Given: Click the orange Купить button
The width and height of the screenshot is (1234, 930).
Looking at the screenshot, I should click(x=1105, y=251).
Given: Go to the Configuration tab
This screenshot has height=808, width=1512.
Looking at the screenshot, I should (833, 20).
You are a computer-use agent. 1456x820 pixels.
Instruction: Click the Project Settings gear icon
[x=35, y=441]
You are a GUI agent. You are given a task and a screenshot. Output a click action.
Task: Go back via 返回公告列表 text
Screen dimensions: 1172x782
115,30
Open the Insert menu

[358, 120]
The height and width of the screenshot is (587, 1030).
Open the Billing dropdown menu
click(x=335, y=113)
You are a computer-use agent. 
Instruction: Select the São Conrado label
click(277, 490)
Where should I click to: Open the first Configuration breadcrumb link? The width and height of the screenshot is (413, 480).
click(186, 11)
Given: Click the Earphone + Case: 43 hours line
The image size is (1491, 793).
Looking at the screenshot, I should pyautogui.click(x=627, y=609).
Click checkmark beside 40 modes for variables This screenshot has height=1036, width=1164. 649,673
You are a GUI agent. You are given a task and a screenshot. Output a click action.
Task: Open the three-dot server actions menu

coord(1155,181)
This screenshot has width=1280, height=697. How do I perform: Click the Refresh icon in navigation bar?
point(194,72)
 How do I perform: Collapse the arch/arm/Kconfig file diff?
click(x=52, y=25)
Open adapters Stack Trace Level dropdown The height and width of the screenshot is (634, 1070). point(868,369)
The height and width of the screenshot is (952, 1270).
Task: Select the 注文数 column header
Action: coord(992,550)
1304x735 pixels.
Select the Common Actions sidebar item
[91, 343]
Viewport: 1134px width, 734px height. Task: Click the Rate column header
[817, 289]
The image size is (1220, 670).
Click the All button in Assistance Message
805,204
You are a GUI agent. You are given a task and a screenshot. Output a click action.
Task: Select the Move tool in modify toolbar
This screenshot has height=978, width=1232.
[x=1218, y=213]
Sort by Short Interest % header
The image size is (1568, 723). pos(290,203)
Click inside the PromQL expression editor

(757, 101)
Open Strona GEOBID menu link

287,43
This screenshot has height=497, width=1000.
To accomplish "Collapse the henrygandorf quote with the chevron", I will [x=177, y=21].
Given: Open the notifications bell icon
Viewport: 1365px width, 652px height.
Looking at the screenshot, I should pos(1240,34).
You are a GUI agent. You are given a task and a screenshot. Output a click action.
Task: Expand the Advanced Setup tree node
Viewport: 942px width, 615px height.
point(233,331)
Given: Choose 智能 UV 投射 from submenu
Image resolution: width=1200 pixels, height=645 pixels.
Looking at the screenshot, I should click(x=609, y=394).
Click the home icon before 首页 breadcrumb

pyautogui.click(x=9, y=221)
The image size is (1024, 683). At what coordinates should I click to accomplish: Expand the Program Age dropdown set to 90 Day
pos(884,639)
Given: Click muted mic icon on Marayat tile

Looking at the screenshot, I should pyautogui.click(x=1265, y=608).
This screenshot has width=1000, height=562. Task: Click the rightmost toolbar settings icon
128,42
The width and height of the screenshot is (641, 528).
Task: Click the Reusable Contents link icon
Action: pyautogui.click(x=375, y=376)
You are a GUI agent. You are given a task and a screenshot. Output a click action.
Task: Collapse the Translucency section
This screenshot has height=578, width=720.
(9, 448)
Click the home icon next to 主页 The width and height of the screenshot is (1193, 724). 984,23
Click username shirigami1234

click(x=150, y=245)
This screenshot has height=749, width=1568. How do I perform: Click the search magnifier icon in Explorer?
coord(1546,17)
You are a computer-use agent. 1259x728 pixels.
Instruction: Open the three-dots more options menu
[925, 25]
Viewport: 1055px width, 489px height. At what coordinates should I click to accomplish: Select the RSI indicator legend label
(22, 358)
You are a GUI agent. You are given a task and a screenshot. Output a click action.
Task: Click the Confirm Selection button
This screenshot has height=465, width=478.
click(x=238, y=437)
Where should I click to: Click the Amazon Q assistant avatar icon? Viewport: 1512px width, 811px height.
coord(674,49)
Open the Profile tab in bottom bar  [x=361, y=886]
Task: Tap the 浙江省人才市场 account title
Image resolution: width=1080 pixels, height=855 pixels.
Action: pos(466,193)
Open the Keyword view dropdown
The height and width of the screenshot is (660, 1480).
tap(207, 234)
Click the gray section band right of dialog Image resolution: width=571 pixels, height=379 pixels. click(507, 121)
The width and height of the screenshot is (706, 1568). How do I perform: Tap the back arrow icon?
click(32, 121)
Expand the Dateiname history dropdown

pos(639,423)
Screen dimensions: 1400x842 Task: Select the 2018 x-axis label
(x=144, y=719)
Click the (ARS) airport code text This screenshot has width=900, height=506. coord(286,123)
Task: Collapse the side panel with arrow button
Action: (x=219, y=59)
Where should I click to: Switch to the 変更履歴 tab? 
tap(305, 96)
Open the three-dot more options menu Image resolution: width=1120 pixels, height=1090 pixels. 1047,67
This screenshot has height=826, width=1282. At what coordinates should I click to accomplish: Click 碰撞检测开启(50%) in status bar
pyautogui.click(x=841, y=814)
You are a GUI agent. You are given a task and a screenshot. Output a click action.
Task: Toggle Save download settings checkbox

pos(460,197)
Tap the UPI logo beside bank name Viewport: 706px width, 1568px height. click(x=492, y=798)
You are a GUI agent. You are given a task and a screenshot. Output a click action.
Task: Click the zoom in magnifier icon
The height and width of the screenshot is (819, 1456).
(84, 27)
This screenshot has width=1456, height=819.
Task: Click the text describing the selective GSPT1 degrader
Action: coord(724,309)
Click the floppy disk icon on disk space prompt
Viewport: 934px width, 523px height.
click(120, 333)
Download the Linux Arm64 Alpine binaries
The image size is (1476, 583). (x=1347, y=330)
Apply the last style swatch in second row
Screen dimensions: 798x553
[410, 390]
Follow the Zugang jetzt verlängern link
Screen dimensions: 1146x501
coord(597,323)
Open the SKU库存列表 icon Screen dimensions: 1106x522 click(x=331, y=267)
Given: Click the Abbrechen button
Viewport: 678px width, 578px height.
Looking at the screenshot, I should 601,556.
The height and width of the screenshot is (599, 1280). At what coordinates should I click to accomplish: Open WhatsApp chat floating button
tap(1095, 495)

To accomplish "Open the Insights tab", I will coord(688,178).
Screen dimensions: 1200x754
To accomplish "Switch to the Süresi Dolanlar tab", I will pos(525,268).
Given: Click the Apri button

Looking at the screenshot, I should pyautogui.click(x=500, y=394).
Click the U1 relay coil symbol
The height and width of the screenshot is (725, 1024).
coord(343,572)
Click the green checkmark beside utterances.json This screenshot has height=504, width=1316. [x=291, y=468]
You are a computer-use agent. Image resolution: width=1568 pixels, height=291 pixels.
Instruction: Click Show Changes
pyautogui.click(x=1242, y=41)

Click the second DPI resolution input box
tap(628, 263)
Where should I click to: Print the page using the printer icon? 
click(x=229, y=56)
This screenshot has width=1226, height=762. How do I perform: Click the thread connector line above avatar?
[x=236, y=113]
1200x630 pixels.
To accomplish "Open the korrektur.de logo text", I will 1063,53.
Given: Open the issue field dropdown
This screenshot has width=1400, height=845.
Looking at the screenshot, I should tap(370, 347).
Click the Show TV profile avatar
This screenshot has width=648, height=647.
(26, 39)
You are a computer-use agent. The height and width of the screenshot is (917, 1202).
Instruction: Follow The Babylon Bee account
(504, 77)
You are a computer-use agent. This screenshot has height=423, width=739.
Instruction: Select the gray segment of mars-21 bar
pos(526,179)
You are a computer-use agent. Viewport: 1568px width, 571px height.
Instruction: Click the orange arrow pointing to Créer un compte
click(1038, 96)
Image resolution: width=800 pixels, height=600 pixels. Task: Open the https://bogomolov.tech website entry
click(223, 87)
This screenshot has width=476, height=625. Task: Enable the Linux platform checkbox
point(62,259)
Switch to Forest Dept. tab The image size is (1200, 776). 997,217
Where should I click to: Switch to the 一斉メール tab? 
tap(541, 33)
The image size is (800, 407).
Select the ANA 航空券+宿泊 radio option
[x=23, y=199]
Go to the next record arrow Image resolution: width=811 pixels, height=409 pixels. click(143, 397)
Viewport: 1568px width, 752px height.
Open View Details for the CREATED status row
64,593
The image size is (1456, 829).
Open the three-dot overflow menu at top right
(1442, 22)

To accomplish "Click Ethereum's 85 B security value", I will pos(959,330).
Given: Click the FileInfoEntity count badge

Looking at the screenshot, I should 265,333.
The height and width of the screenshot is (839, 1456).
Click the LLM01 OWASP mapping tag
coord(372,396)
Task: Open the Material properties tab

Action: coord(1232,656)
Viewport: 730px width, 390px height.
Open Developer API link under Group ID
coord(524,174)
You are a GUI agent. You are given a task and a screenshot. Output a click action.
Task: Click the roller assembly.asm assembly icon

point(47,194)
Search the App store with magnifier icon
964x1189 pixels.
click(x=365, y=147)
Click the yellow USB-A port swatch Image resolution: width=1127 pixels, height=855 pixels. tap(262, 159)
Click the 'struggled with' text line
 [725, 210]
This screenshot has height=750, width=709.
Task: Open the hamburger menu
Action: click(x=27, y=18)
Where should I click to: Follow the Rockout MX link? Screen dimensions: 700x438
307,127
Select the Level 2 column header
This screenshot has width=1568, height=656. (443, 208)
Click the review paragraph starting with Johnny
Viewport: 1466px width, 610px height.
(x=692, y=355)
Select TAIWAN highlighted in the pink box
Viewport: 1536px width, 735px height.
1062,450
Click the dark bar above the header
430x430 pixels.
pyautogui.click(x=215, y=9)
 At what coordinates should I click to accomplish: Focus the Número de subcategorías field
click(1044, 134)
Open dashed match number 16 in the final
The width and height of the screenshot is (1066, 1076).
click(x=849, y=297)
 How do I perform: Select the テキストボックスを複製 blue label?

---

Each line containing the word "swatch" needs to be copied from the data above.

## Solution for this task
Apply the last style swatch in second row
Click the yellow USB-A port swatch Image resolution: width=1127 pixels, height=855 pixels. tap(262, 159)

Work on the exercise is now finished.